* [To do] Go through the records below line by line. Count the lines with "agent" and give the count alone.

━━━━━ Given data ━━━━━

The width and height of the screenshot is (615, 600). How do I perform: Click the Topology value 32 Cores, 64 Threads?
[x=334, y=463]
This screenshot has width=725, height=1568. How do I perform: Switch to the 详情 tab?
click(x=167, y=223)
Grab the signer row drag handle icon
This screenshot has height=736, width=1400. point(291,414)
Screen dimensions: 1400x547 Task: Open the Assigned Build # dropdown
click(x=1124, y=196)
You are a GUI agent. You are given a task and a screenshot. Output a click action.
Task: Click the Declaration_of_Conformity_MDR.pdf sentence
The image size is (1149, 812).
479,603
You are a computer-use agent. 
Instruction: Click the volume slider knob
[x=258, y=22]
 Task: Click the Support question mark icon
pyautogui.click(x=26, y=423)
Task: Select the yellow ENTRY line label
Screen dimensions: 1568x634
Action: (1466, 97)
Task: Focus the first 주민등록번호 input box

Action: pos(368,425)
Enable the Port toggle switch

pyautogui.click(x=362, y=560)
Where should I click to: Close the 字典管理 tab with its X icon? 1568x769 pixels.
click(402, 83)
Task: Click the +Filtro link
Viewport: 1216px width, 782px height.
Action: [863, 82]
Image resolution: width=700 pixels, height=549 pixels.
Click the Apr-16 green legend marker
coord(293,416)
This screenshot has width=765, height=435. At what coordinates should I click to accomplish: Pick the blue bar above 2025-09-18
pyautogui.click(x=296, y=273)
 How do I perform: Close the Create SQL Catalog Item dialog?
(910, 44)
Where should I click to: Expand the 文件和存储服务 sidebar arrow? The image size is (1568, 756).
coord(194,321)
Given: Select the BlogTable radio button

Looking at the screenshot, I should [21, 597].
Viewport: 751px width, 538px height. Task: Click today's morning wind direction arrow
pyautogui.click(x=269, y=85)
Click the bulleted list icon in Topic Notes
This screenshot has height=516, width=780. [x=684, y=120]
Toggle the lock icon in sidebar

━━━━━

* [Exercise output] 2